Red Line Rapid Transit Coming to Indy
October 12, 2015
Most people are used to having to drive everywhere in Indianapolis, but within three years a new mode of transportation will arrive in the city when Bus Rapid Transit (BRT) begins operation. The IndyGo “Red Line” will serve Indianapolis as an express mass transportation solution, with the first phase of the route opening in 2018 and stretching from Broad Ripple to the University of Indianapolis.
Once the first phase has been completed, additional phases will be built to extend the line from Westfield to Greenwood. The BRT buses will be all electric and seek to emulate the benefits of a light rail system at a much cheaper price. The Red Line will be the first fully electric BRT system in the United States.
Elevated stations will be located approximately every half mile on College Avenue and Meridian Street until they reach downtown. Stations along the line will have many amenities including wifi, covered platforms, bike racks, ticketing kiosks, and real-time information about bus arrivals.
Buses will travel along 38th Street from College beyond Meridian to Capitol Avenue. From there the Redline will continue south until it reaches downtown. The route will run through the soon-to-be-completed Downtown Transit Center, which will open in the spring of 2016. From there, the line will continue through Fountain Square all the way to UIndy.
The Red Line will run for twenty hours a day, and buses will arrive every 10 minutes. According to IndyGo’s Redline website, the line will provide service to over 137,000 jobs, cultural districts including Broad Ripple and Fountain Square, and downtown hospitals. This line runs through many former “streetcar suburbs,” which are neighborhoods that arose early in the twentieth century along the city’s then-popular streetcar lines, so the new line is expected to fit right into the neighborhoods it travels through.

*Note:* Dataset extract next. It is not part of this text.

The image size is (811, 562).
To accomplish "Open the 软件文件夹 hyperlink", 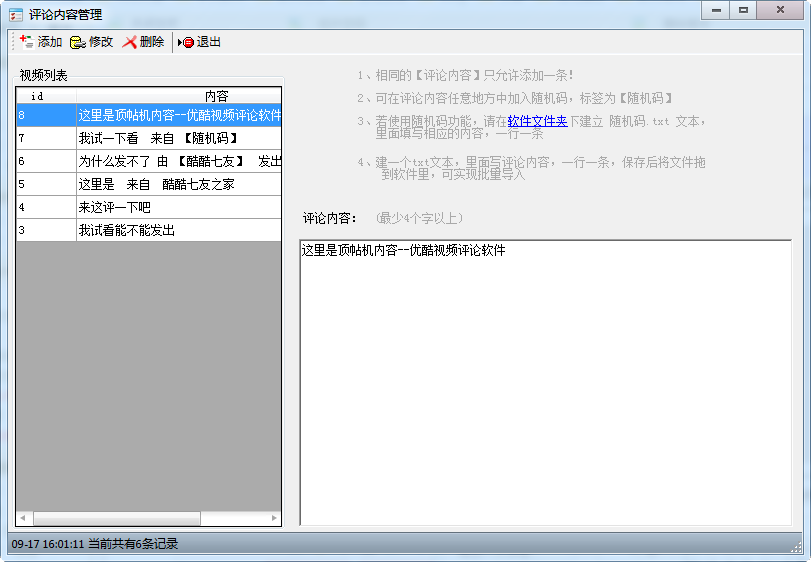I will click(x=537, y=121).
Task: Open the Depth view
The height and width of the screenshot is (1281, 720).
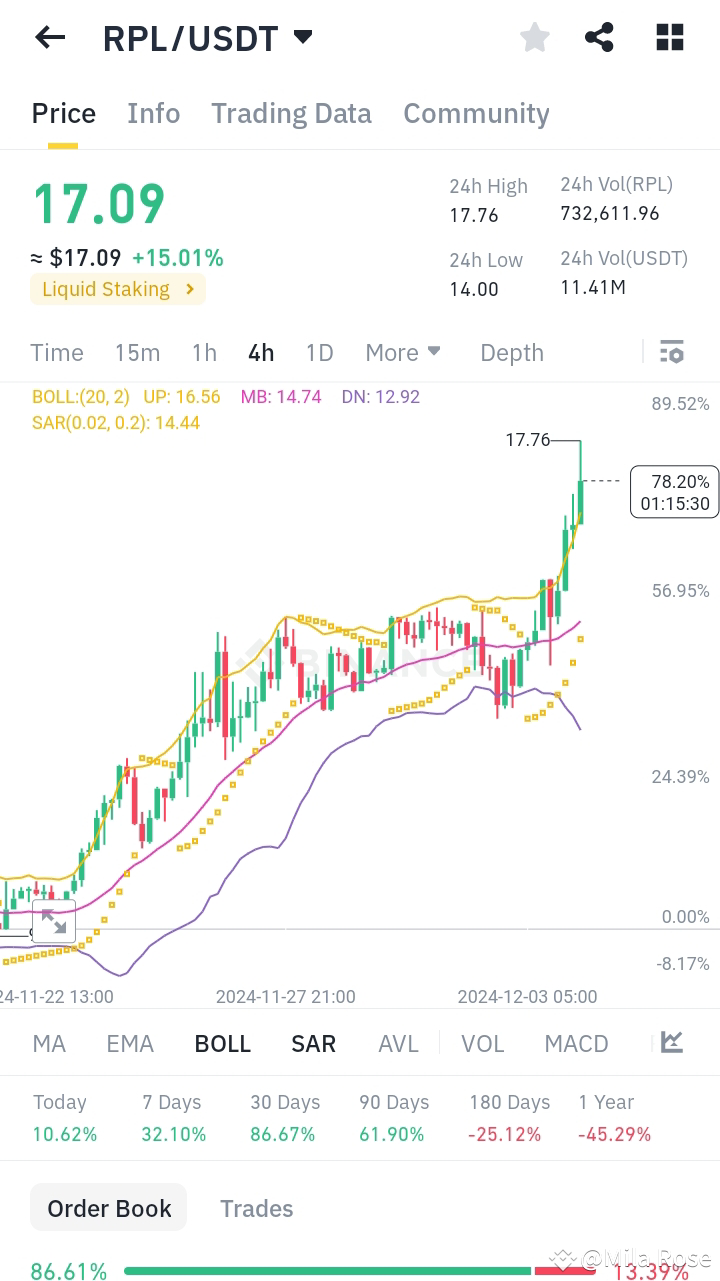Action: pyautogui.click(x=511, y=352)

The construction of the line will bring new changes to the streets it will run on. Limitations will be placed on left turns and parking along Meridian and College, but there will be construction of protected left-turn only lights that will allow for legal U-turns. The buses will operate in two special middle lanes which will reduce Meridian and College to one lane moving in each direction.
IndyGo claims that the Red Line will result in a 25% reduction of parking and traffic capacity on College Avenue but expects the line to have little impact on the traffic alongside it. There will be an average increase of traffic along parallel streets that will amount to about one extra car every half minute. Officials project an average daily ridership of 11,000 people, and rides will start at $1.75.
Brebeuf students are mixed on the practicality and effectiveness of the line. Sophomore Aidan Vare, a resident of the Meridian Kessler neighborhood, which sits next to the proposed line, said, “I think the Red Line will narrow the streets too much, and I wouldn’t want to ride it because I think that driving would be just as easy and wouldn’t be as much of a hassle.”
Julian Boes ‘18, who also lives in Meridian Kessler, said that while he would ride the Red Line in the future, “It will make Meridian and College too narrow as they are both already busy enough, especially during rush hour.”
Change is coming to Indy’s public transportation system, and residents of Indianapolis will see the action unfold in the very near future. Construction will begin in 2017 and in just three years citizens will be able to hop aboard as the Red Line begins to connect them to their destinations in other parts of Indianapolis.